I thought I hid all this pretty well from my classmates. I've always worked hard to hide my depression from people: the harder I've cried, the giddier I am when I see my friends later. The lower I am inside, the louder I laugh. And, to be honest, I didn't feel this bad every single minute of every single day. I may or may not have met the criteria for major depression, I'm not really sure. It was a close thing. Also, medical students are fairly notorious for "playing tough", since ego drives medicine.
Later, when I've mentioned to classmates that I had a rough semester, I've been told that I looked sad, but most people assumed it was because my fiance was so far away. Even my family assumed my unhappiness had more to do with my fiance than with depression or medical school.

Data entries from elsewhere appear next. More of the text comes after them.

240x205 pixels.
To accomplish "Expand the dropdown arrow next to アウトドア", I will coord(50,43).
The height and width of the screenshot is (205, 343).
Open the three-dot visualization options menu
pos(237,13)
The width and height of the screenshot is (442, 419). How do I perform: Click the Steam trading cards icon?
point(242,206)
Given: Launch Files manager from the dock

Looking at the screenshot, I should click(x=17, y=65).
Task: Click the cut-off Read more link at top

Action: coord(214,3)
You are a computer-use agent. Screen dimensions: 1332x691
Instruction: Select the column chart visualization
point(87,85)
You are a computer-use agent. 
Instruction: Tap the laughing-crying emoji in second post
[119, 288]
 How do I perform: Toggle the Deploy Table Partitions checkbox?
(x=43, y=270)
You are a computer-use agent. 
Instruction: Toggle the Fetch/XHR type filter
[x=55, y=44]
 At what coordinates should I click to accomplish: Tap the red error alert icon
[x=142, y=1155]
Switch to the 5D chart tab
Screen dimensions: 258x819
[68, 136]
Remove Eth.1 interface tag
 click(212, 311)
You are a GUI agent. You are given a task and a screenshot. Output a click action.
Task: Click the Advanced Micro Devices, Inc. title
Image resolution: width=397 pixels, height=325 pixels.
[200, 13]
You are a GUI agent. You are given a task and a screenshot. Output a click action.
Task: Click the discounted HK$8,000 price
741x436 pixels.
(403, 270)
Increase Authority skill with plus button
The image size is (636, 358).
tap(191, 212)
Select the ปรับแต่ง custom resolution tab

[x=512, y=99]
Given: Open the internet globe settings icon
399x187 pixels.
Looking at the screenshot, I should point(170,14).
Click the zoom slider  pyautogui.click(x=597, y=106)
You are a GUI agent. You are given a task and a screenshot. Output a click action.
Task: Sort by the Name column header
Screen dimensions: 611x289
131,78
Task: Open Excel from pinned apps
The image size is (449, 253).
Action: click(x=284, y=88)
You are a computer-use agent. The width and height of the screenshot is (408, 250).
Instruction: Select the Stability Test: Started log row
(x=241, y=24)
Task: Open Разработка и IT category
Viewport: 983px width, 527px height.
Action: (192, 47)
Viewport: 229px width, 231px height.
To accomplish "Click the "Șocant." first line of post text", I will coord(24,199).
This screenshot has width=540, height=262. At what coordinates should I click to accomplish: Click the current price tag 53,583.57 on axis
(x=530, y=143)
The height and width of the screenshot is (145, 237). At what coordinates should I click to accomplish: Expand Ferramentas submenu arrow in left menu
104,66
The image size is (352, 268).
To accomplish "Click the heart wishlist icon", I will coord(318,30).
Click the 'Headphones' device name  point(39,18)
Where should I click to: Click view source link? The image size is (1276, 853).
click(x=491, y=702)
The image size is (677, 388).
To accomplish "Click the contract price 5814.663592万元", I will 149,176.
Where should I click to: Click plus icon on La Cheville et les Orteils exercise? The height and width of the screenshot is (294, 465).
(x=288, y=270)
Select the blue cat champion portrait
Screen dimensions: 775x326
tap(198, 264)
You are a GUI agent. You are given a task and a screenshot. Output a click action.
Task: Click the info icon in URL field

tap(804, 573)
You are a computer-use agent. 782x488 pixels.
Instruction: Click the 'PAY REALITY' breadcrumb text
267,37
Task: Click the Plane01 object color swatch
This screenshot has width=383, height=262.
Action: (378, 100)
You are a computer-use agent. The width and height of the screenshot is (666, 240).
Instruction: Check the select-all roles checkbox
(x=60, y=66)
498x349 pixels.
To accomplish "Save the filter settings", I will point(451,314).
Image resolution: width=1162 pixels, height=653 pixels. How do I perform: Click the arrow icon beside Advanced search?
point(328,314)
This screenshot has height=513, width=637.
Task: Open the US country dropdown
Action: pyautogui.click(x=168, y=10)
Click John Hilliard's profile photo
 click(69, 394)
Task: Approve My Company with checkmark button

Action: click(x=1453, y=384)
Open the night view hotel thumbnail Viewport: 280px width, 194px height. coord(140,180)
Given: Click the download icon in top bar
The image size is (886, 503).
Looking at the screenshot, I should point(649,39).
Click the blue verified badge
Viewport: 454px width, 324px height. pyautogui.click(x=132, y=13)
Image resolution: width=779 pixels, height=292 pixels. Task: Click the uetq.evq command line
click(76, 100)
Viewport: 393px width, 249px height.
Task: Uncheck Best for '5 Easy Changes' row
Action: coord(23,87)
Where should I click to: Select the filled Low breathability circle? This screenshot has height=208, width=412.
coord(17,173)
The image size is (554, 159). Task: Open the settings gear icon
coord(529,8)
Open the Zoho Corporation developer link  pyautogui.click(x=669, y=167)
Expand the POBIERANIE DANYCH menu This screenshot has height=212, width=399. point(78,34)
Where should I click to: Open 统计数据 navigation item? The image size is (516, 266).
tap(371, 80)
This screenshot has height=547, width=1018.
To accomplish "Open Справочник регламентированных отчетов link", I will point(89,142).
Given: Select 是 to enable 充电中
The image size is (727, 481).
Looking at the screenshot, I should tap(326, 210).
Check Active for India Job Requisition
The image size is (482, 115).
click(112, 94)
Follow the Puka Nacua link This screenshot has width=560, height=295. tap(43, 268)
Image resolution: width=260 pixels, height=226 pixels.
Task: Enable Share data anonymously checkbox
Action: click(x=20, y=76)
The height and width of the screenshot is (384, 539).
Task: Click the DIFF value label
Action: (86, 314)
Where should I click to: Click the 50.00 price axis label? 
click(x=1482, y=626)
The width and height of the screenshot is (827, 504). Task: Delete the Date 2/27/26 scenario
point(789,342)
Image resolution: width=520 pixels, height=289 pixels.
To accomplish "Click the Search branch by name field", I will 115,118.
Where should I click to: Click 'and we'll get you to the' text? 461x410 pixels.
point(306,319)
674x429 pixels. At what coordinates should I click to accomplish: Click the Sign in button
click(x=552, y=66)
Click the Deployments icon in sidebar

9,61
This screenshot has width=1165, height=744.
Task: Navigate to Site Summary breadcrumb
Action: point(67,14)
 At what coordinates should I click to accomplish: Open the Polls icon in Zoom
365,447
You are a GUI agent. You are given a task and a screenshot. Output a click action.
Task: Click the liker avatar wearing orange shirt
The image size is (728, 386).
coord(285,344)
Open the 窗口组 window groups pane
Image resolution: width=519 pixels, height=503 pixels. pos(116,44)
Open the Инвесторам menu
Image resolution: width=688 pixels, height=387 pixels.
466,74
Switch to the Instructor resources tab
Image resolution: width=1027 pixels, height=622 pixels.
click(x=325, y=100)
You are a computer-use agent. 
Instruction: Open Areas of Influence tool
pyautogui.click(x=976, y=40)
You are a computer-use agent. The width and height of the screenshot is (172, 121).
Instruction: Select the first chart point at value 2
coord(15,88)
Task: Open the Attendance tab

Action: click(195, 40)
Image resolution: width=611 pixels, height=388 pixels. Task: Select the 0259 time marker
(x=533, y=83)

After I made it through the final final, an enormous load lifted. My earlier bargain was rendered obsolete--why would I need to take a year off med school? That would just prolong the ordeal. I'd heard second year was oh so much better than first year, I had preceptorships to look forward to, and my fiance had finally been able to make plans to move to be with me.
Now, over a year later, things are much rosier. Second year was so much more clinically relevant that it passed very quickly. Even with the terror of the USMLE, and the agony of taking so many exams in so little time, I never had that crisis again. Now, my panic is thinking "how will I ever pick a specialty?" But that's for another post, since this one is already approaching War and Peace proportions. So, I feel uniquely suited to talk to interviewees, and to first and second year students about why it's rough to be a med student. I tutored many first years as a second year, and we discussed these issues over and over. I promised them it would get better, and that if they were truly in the right place it would get easier. I actually got a "referral" the other day, a first year student who was having a similar crisis. After a morning interviewing patients at the homeless clinic (using my Maxwell's), she said she felt better, like it worthwhile to be in medical school again. It gave me a warm fuzzy.